Getting in at the right stage of the market cycle is crucial and it is important to remember that not all states and individual markets are in sync. A boom in one city does not necessarily mean that all suburbs, cities or states will be experiencing the same. Purchasing a property interstate may actually provide opportunities to get in at the start of the recovery or in a rising market phase of a property market cycle and this will increase the potential for capital growth and allow you to avoid waiting at the bottom of the market cycle for recovery to start happening. This means you can strategically start to build your portfolio over a shorter period of time.
Can I afford it?
Using the example of the Sydney and Melbourne market again, looking interstate for your next purchase can provide opportunities to acquire property within your budget that you might not be able buy in the area local to where you live. Seeking a property purchase outside your local area might mean access to more investment-grade properties that suit your budget and do not exist close to home. Refusing to look at options in other states may mean you are forced into buying sub-par properties in your area.
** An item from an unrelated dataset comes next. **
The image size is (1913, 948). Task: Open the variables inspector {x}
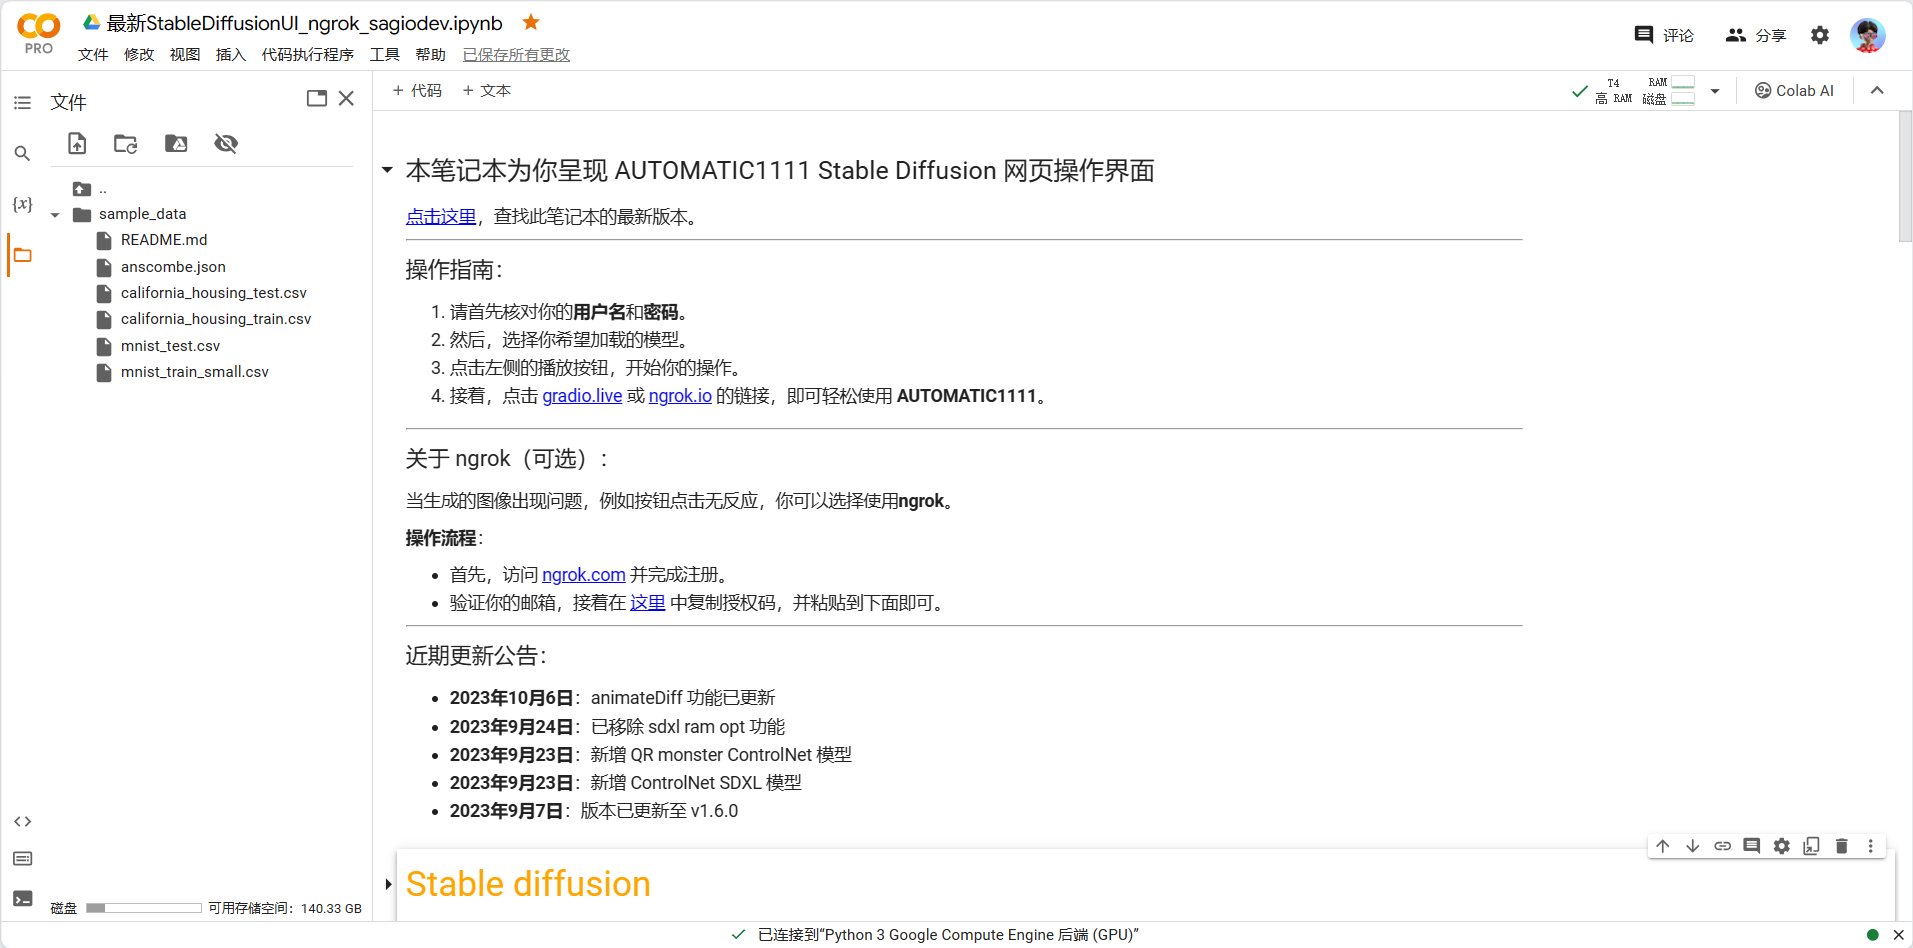tap(21, 203)
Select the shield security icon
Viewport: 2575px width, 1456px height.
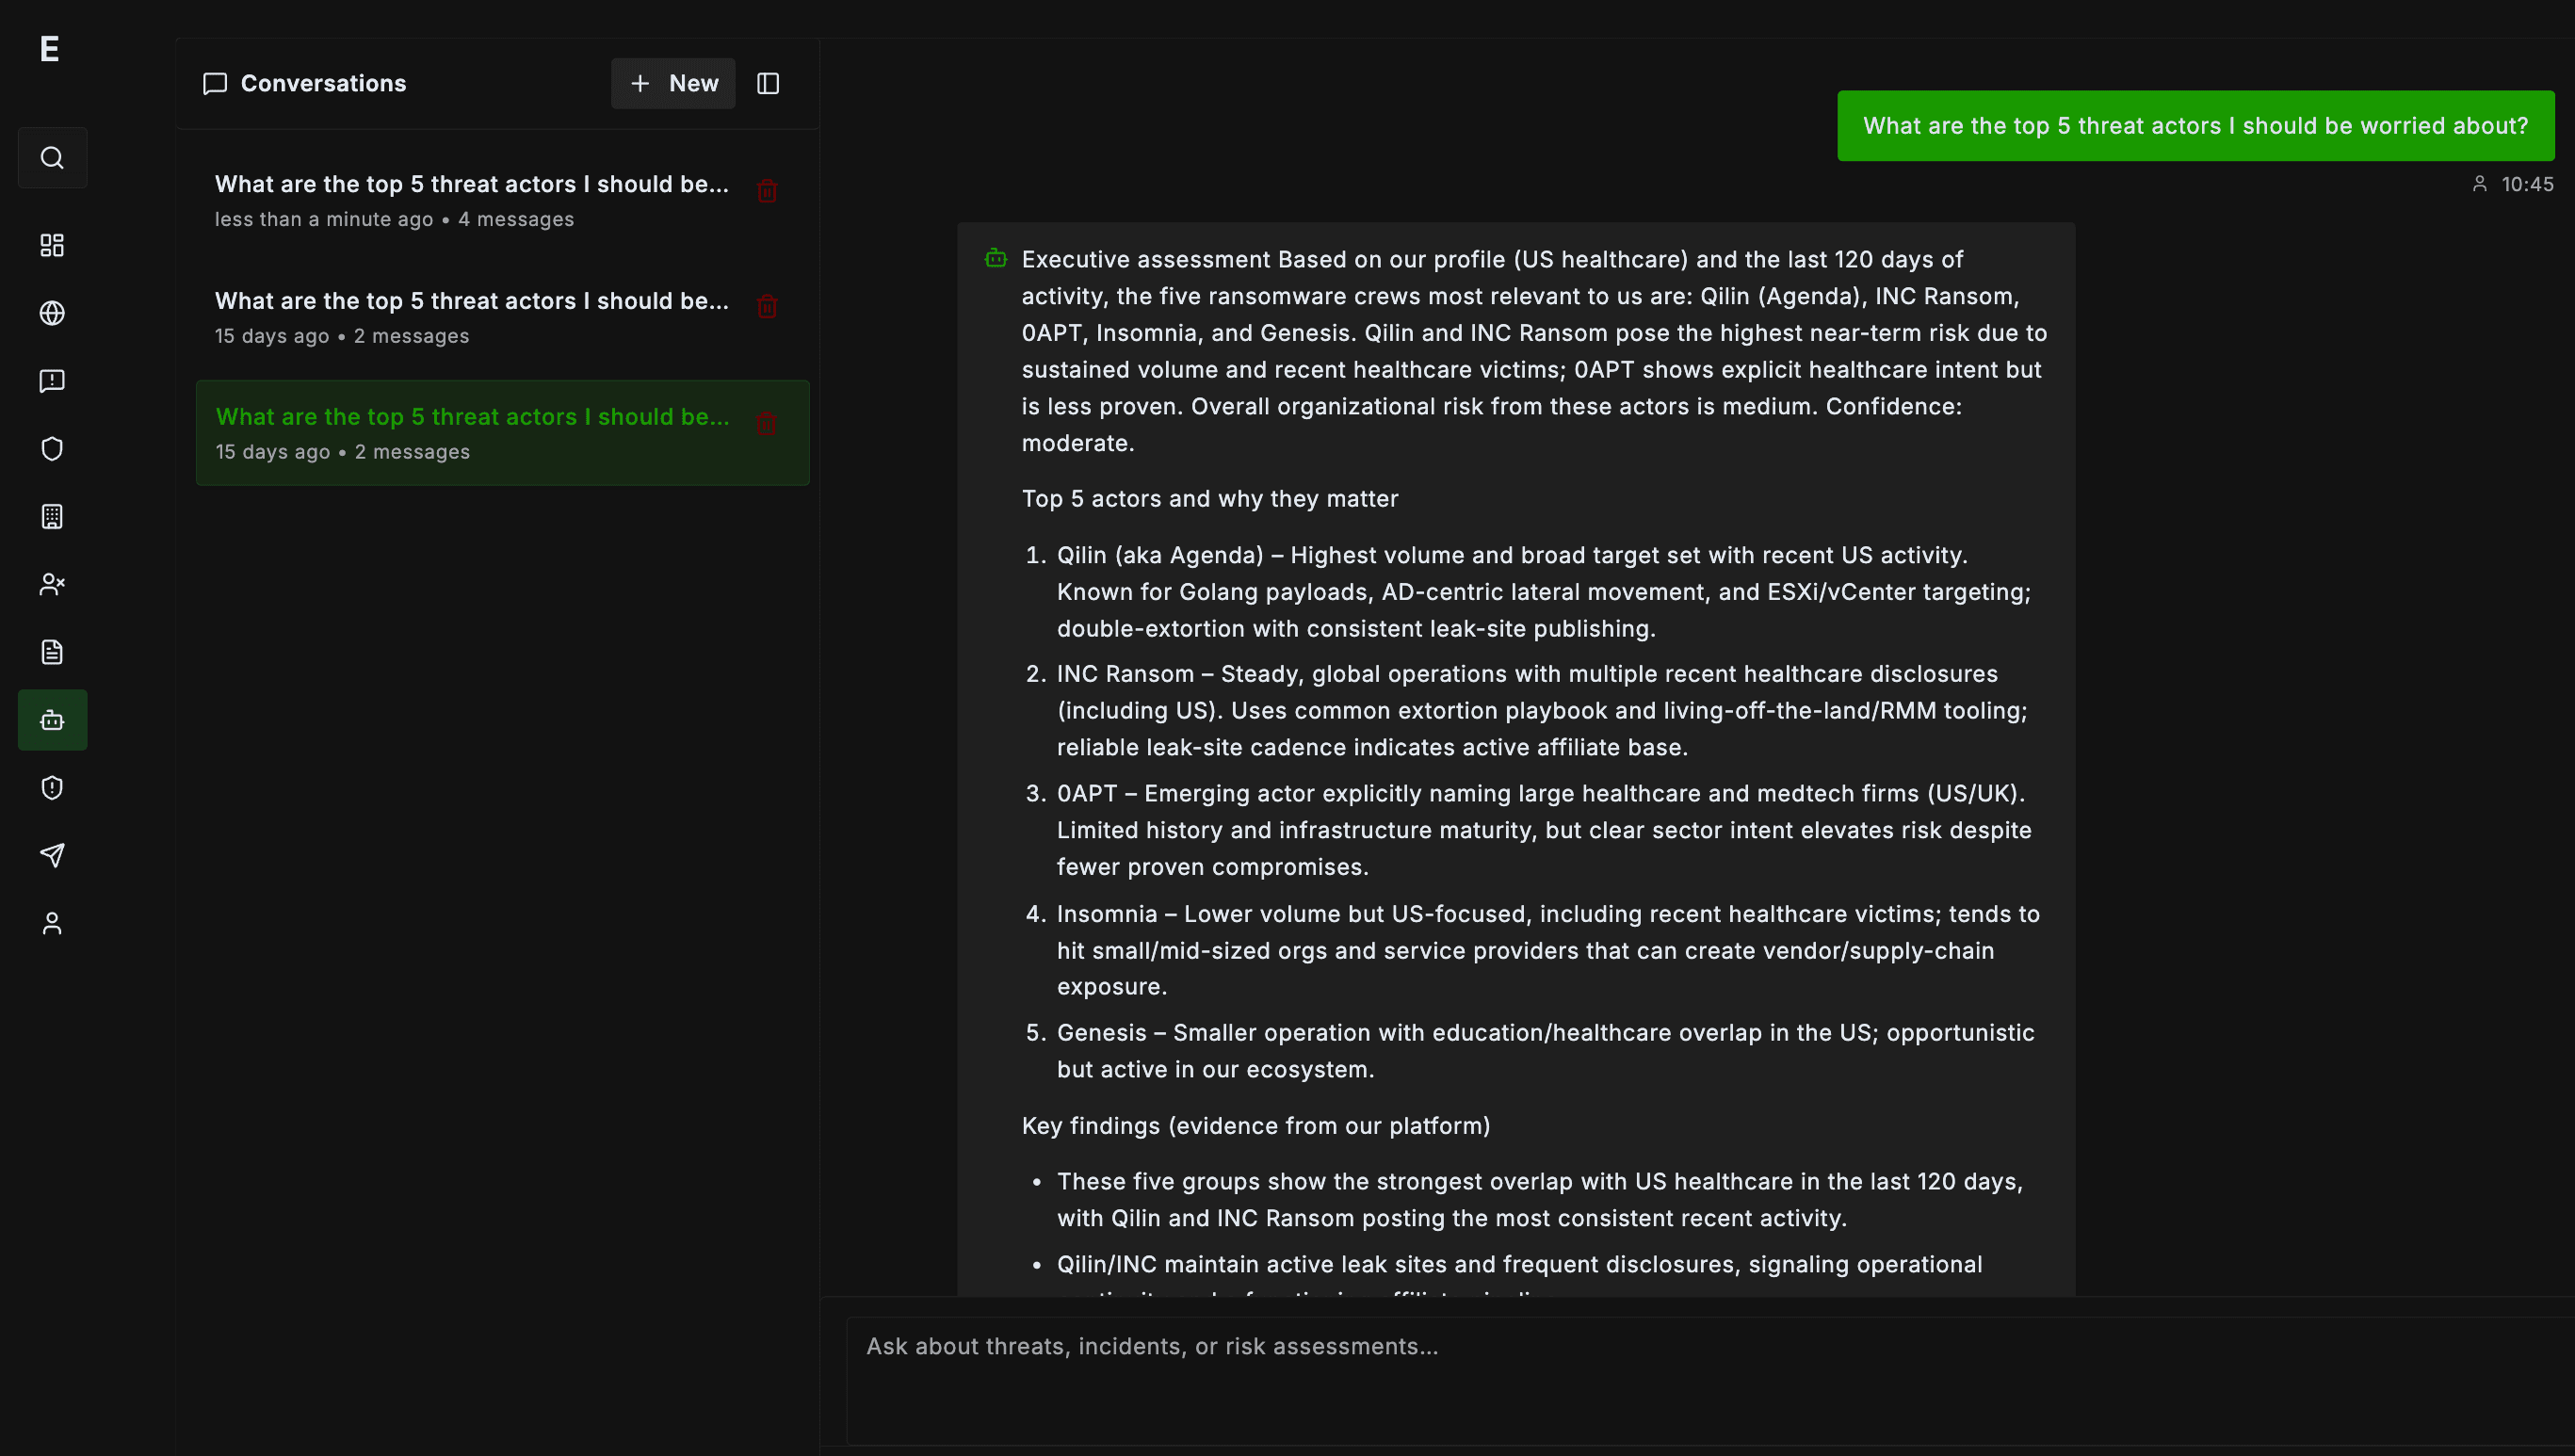tap(52, 449)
Is interstate property investment actually wise?
Spreading your portfolio across a number of different suburbs and states can potentially allow you to de-risk your portfolio rather than putting all your eggs in one basket in the one market. As mentioned previously, cycles can differ from state to state and suburb to suburb. A downturn in your home state may not affect your investment in another, as the cycles move at different paces.
As you can see, there are plenty of positives to investing in property interstate, however, it is always important to assess your personal financial situation and seek the appropriate advice before making a commitment of this nature. Some of the important factors to consider prior to purchasing are:
Once you start hitting thresholds in different states land tax can be prohibitively expensive so by diversifying into different states you can take advantage of each state’s land tax ruling and thresholds. For example, once you exhaust your threshold in New South Wales you can start investing in Queensland as they have a different land tax threshold. You should always seek advice based on your personal situation to avoid unnecessary tax implications.
Long term investment goals
It is very important that the location you select matches your strategy and investment goals. Avoid buying in an area just because your friend said it was a good area to buy in. Aligning your purchase with your personal circumstances and the goal of generating a return in the future is key.
An investment property should not necessarily reflect the type of property that you would like to live in; it simply needs to make financial sense. The idea is to gain a return on your investment, so getting caught up in making improvements to the property based on personal taste may not be wise unless those additions or changes add value, improve the rental income or both. Improvements may be necessary in some cases, however, such as getting a tenant in or keeping a quality tenant.
It is crucial that you seek relevant advice to help you understand the differences in each state with regard to legal requirements, taxes, various concessions and restrictions. These differ from state to state, so it's important that you do have a grasp on what is involved. In some states, additional costs may be incurred so ensure you are informed and in a position to factor in these costs when you're looking at your budget and considering your feasibility.
Finally, you should consider using an industry expert such as a buyer's agent to remove the hassle and stress from negotiating a property in a foreign state. Engaging a buyer’s agent also means you can tap into their knowledge, experience, tools and insights to identify an area and find the right property, in the right emerging markets around the country suited to your individual unique strategy.